**EXERCISE DETAILS:** With the pictures left out, set down the line containing "You are a computer-use agent." and each line after it to the end of the material, exactly as written.

**DATA SECTION:**
════════

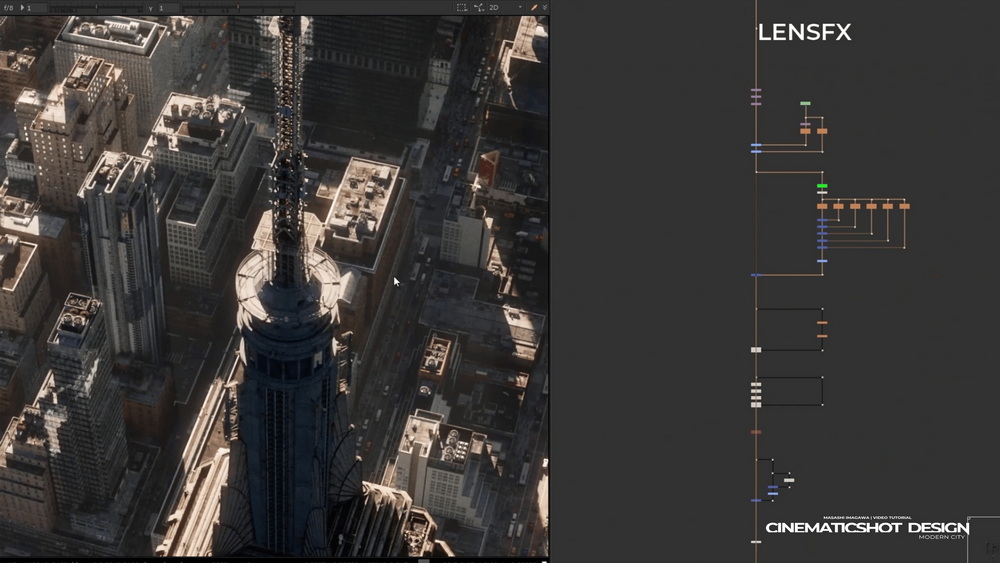Select the leftmost orange node in six-node row

click(822, 207)
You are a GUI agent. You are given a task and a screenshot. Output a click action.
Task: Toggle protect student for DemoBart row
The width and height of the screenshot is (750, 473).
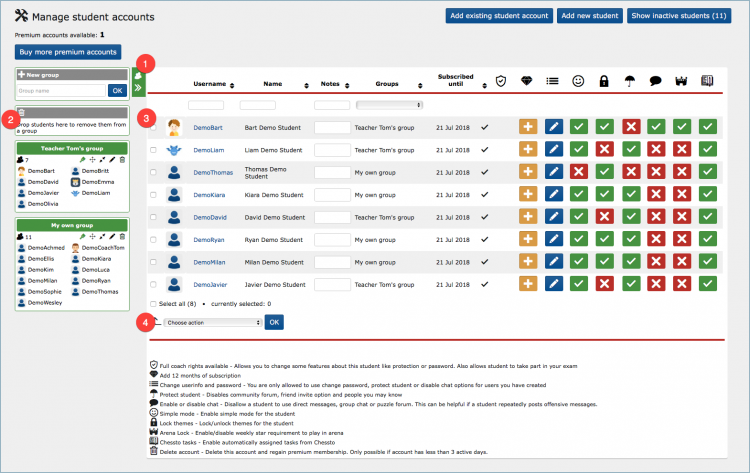[630, 127]
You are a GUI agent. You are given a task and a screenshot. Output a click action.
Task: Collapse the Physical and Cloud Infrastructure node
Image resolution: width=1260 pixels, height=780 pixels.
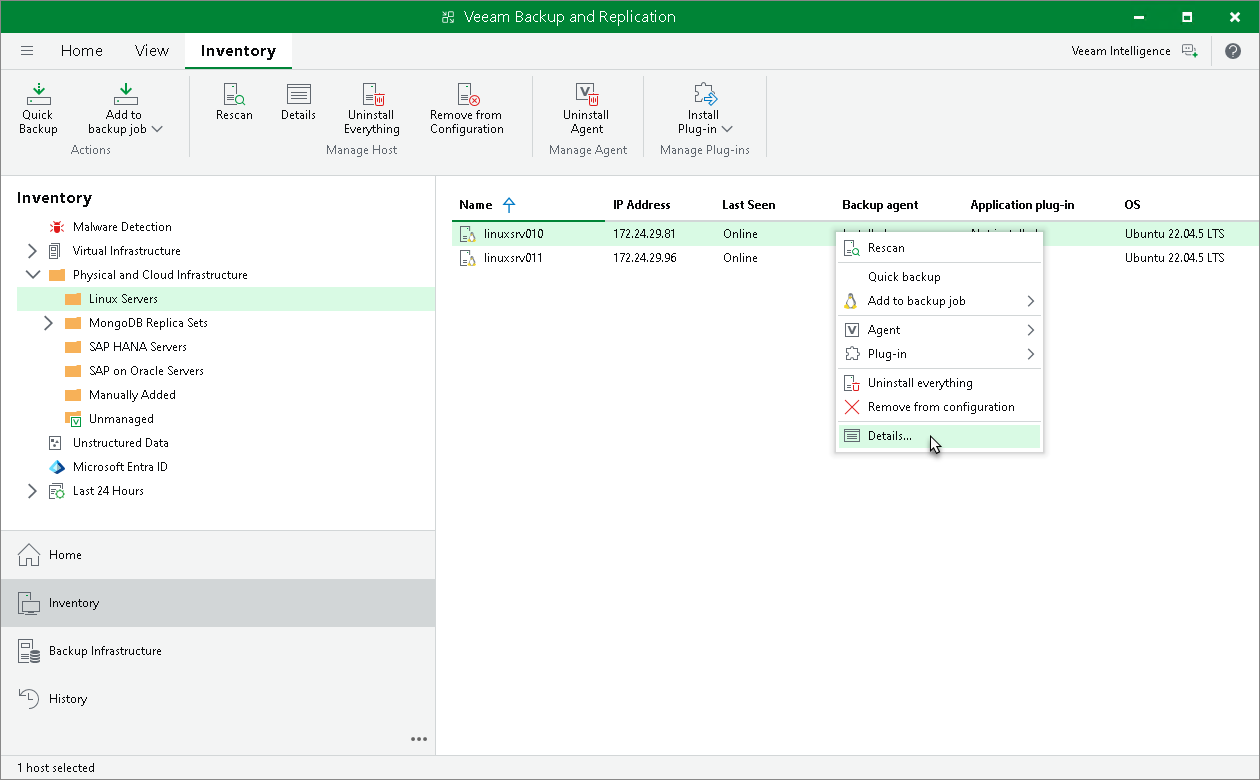(32, 275)
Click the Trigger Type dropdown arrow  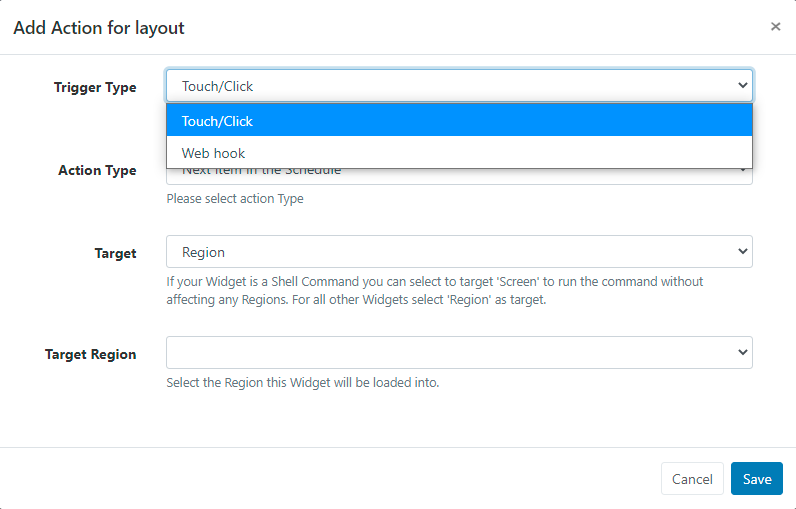(742, 86)
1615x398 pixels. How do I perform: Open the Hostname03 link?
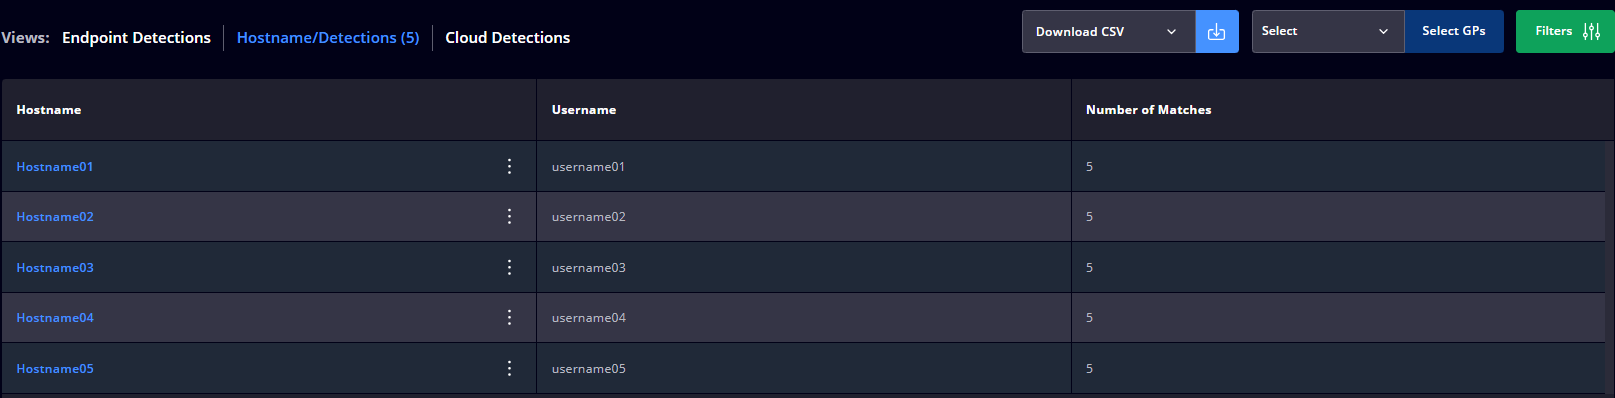[x=55, y=268]
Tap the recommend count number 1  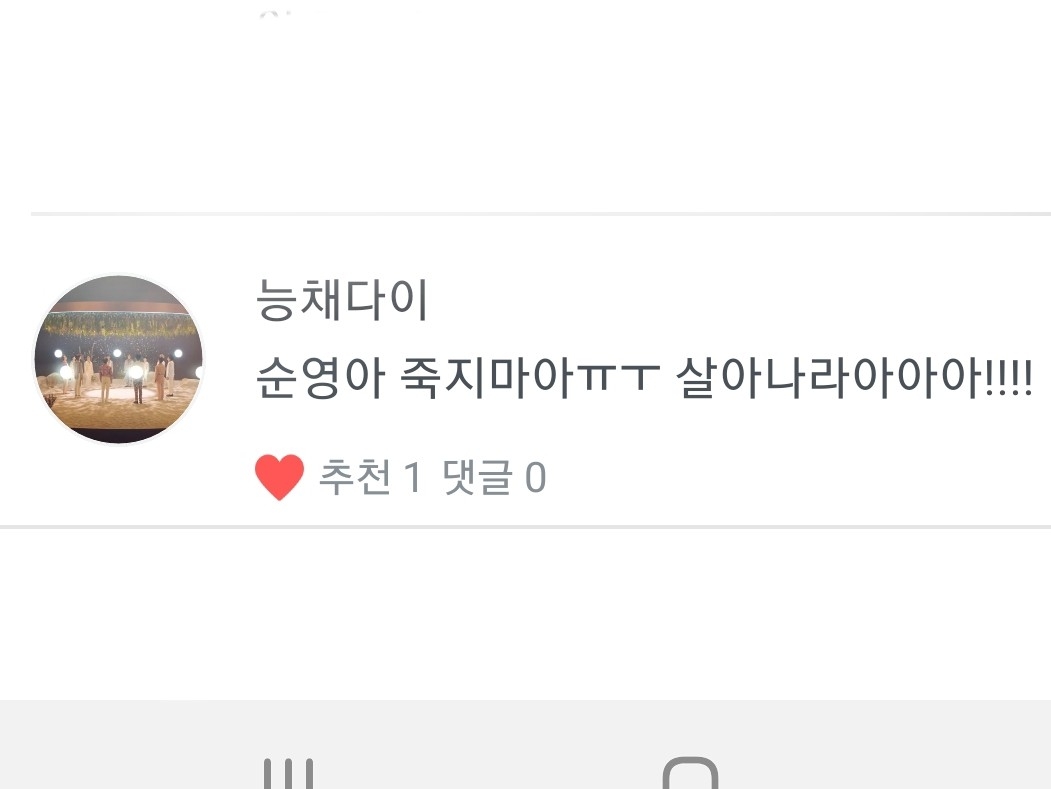tap(412, 477)
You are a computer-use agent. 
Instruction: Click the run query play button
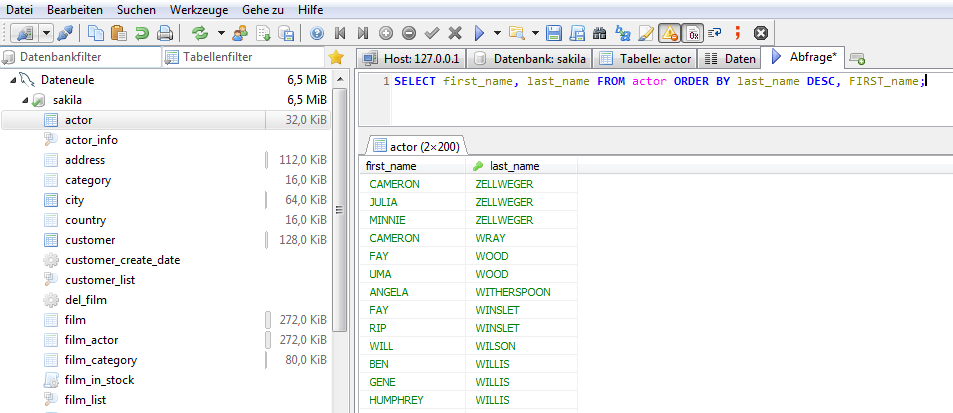pyautogui.click(x=479, y=33)
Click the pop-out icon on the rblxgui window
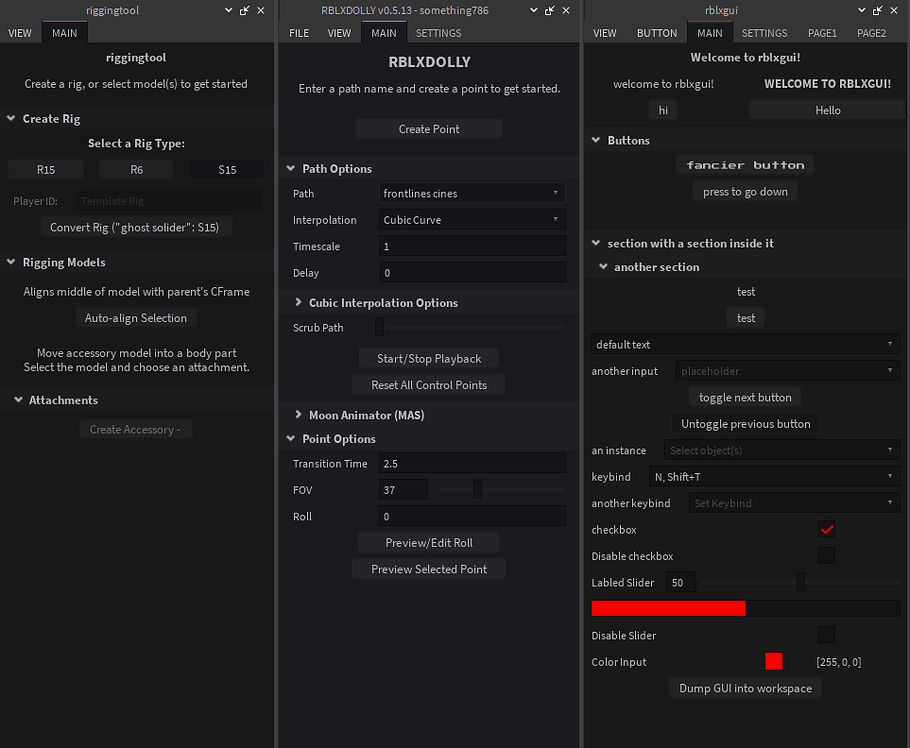The width and height of the screenshot is (910, 748). pos(878,10)
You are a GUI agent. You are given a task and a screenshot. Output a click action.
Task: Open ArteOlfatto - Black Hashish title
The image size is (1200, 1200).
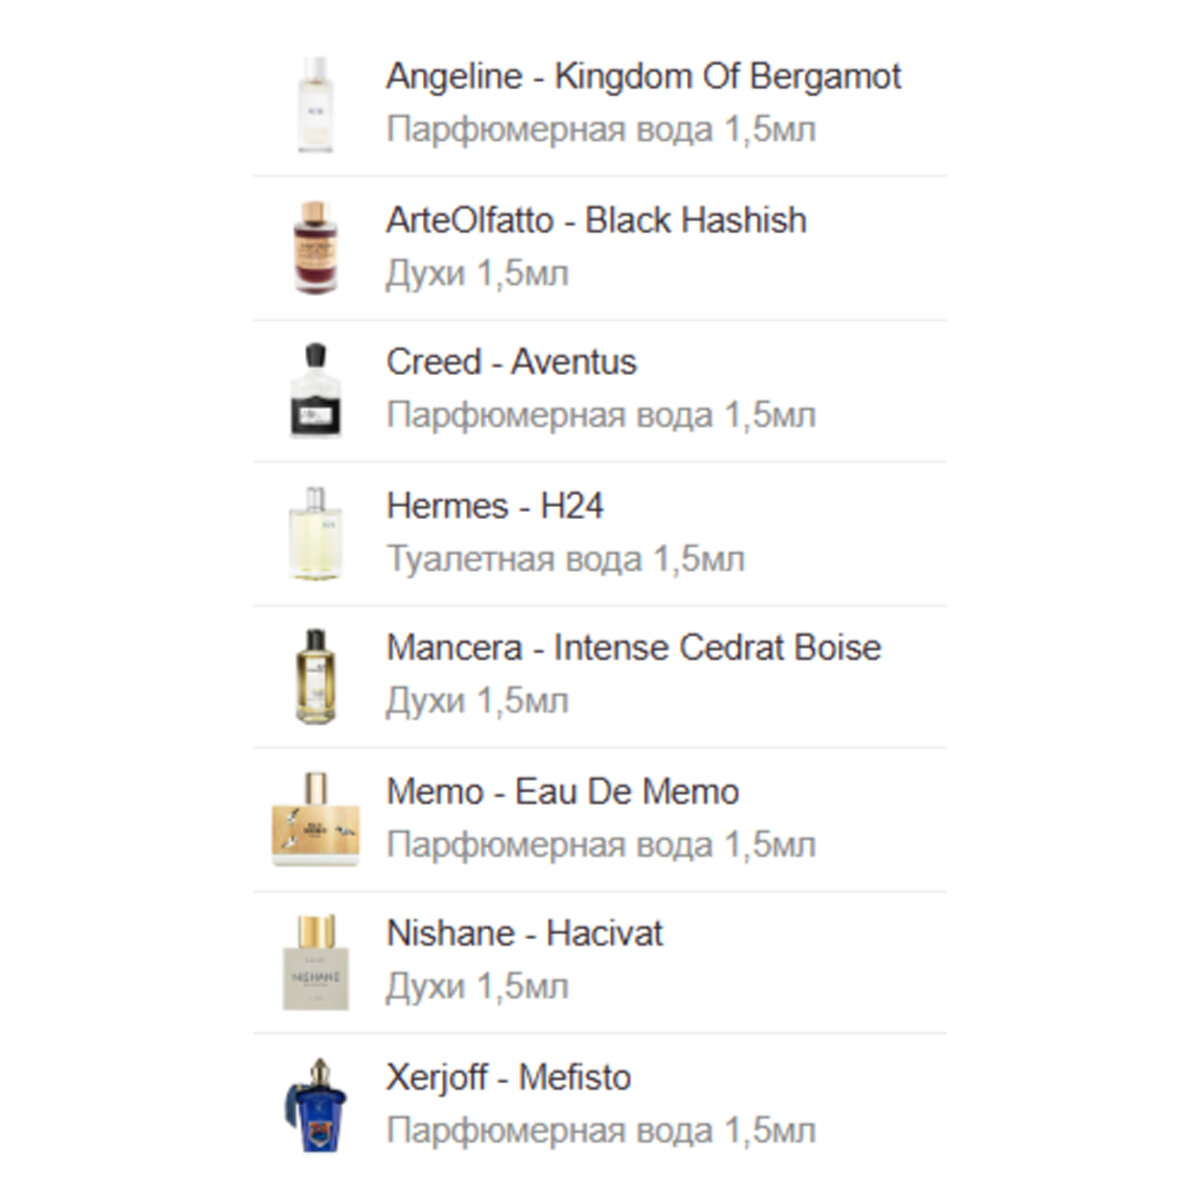point(596,220)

════════

**TASK ANSWER:**
You are a computer-use agent. 
Instruction: Click the run query play button
pyautogui.click(x=479, y=33)
Click the pop-out icon on the rblxgui window
The width and height of the screenshot is (910, 748). pos(878,10)
You are a GUI agent. You are given a task and a screenshot. Output a click action.
Task: Open ArteOlfatto - Black Hashish title
The image size is (1200, 1200).
point(596,220)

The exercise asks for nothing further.